Audience: This set of instructions will be for an audience who have experience but are looking to refining their skills and learn some more advanced steps. The audience is most likely those above the age of fifteen and have used the skills roughly in the past but are looking to employ them in a more thorough manner for a more advanced setting such as a orientation competition, or this group could be for person such as a boy scout who is simply trying to study for advancement in the scouting ranks.
Context: The audience’s instructions will come from a website that with a focus on outdoor activities and orienteering to the extreme and detailed instructions will be the order of the day.
Strategies: The set will be much more thorough and lengthy than a beginner’s instruction set with more than the basic steps, including locating and understanding the legend, using the angel of declination, and using the scales to measure distance. In this the instructions will be best described as several smaller sets of instructions rather than a single set. The feeling of the instruction set will be focused more on a professional side.
Medium: The instructions will be in document format for uploading to a webpage and meant for printing. This will lend to the idea of relative availability for all.
Arrangement: Parts include the Table of Contents, the Opening, the Body, and the Closing. Opening will present the situation to the reader so that the reader can tell the document is meant for them. The Body is complicated and will start with a list of necessary items and defining information then go straight into the steps for the different procedures on each of the different methods. The second part of the body will follow with advisements and troubleshooting. The closing will have suggestions to the audience for testing what they have learned as well as inform the reader that there is still more on orienteering that can be learned.
Testing: I plan to present this sets to a Scout troop and have them evaluate the instructions via some of their older scouts and leaders.
Review
The element that is being covered most thoroughly is probably the audience. You know exactly who your instructions will be aimed towards. The part that I found interesting was that you not only know who your audience is but that you imagined when they might be using the instruction, for example the boy scouts studying for advancement.
The element that is being covered least thoroughly is probably medium. You know that you are going to make these instructions in a printer friendly webpage, but it would be helpful to have some description of what that website looks like.
Our topics are completely different but we are both going to break our instructions up into different sections.
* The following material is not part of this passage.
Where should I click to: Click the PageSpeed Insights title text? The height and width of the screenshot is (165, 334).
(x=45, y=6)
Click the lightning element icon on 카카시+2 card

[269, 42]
This instruction set would change if you meant them to be for a different audience. Because you have more advanced terms and skill level required, they would need to drastically change for the beginner level who would have no skill at all.
About Orienteering for the Experienced
1. The strategies section is well developed. Its good to know exactly what information you need to include in the instructions.
2. I think you should go into greater detail with the medium. pdf? html? etc...
3. My second set of instructions is also geared to a more knowledgable group.
4. What if this was also printed in a small handbook available at scout conventions and at the camps? You may consider listing the the instructions like this:
a.Use the compass to find north (for tips see page 3)
b.Find the legend on the map (see page 4)
This way, you get all the necessary steps in one place and people who already know a how to do a step don't need to read unnecessary information. Someone who needs all the information will still have it only a page turn away.